Case-based versus time-based models

The distinction between case-based and time-based models lies in the order in which individual lives are simulated. In case-based models one case is simulated from birth to death before the simulation of the next case begins. Cases can be individual persons or a person plus all 'non-dominant' persons that have been created on demand for this person. In the latter situation, all lives pertaining to a given case are simulated simultaneously over time.

Case-based modeling is only possible if there is no interaction between cases. Interactions are limited to the persons belonging to a case, thereby imposing significant restrictions on what can be modeled. The advantage of such models is of a technical nature--because each case is simulated independently of the others, it is easier to distribute the overall simulation job to several computers.
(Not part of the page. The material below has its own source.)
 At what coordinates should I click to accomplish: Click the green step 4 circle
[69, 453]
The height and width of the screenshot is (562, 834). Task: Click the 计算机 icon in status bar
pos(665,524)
Furthermore, memory can be freed after each case has been simulated, since the underlying information does not have to be stored for future use. (Case-based models can also only be used with open population models, not closed ones).

In time-base models, all individuals are simulated simultaneously over a pre-defined time period. Because all individuals are aging simultaneously (as opposed to just the individuals in one case), the computational demands definitely increase. In a continuous time framework, the next event that happens is the first event scheduled within the entire population. Thus, computer power can still be a bottleneck for this kind of simulation – current models in use typically have population sizes of less than one million.